A nova lei abre exceções para estudantes que precisem do celular por razões de acessibilidade, inclusão ou condições de saúde, além de permitir o uso dos aparelhos "para fins estritamente pedagógicos ou didáticos, conforme orientação dos profissionais de educação".
Apoio dentro e fora da escola
Enquanto isso, fora do ambiente escolar, pais e responsáveis também têm papel fundamental na implementação da nova lei, visto que é necessário que o diálogo dentro e fora da escola seja coeso e consistente diante do papel dos pais no reforço às regras em casa e na conscientização dos filhos sobre os impactos negativos do uso das telas.
Nas orientações às escolas, o MEC reforça a atribuição dos pais, de modo que sejam informados sobre as regras e reforcem as medidas em casa, esclarecendo também sobre os impactos negativos do uso das telas.
Mãe de dois, a cabeleireira Luana França, de 40 anos, viu a nova lei como um ponto de apoio na diminuição do uso excessivo de telas por parte das crianças.
"Acho que ainda está em processo de adaptação, porque na escola do meu filho ainda não falaram nada sobre isso, enquanto na da minha filha já estão pedindo realmente para que os alunos não utilizem o celular na sala de aula e principalmente quando estiverem interagindo com outros colegas.
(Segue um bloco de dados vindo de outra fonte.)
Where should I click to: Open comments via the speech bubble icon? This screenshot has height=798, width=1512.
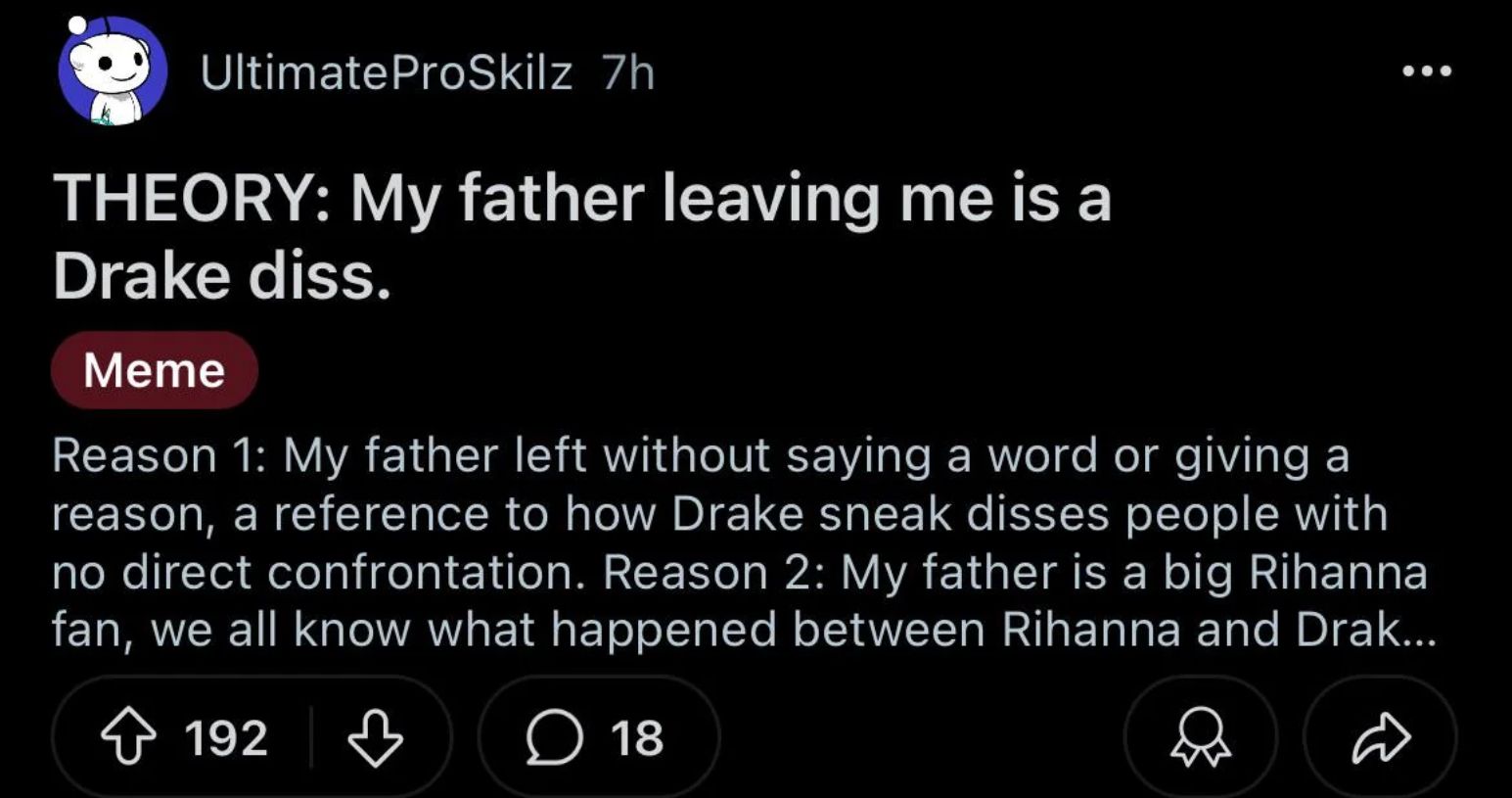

A princípio, está sendo só na conversa, por meio de diálogo com os alunos, sem uma restrição mais severa", contou Luana França, que é mãe de Kauã, de 9 anos, e Manuella, de 13 anos.
No começo, minha filha ficou meio chateada, mas eu conversei com ela, porque acho que os pais também têm que colaborar, ajudar a escola nesse processo. Porque, de certa forma, isso é para o bem deles, vai ajudar a prestarem mais atenção na aula e ajudar na interação entre eles. E vamos ser sinceros, as crianças ultimamente têm ficado muito focadas na tela do celular e esquecem de olhar olho no olho, não brincam mais, não têm mais diálogo, a vida delas é tela, seja por celular, seja por televisão. Então, para mim, foi uma medida muito positiva, achei ótimo", afirmou Luana.
Dados do Programa de Avaliação de Estudantes (Pisa), uma avaliação internacional, concluiu que oito em cada dez estudantes brasileiros de 15 anos assumiram ter se distraído com o celular nas aulas de matemática.
Segundo o MEC, o principal objetivo da nova lei é permitir que os alunos participem das atividades e interajam. Estudos avaliados pelo MEC apontam que o uso excessivo de telas prejudica o desempenho acadêmico, reduz a interação social e aumenta as chances de depressão e ansiedade entre os jovens.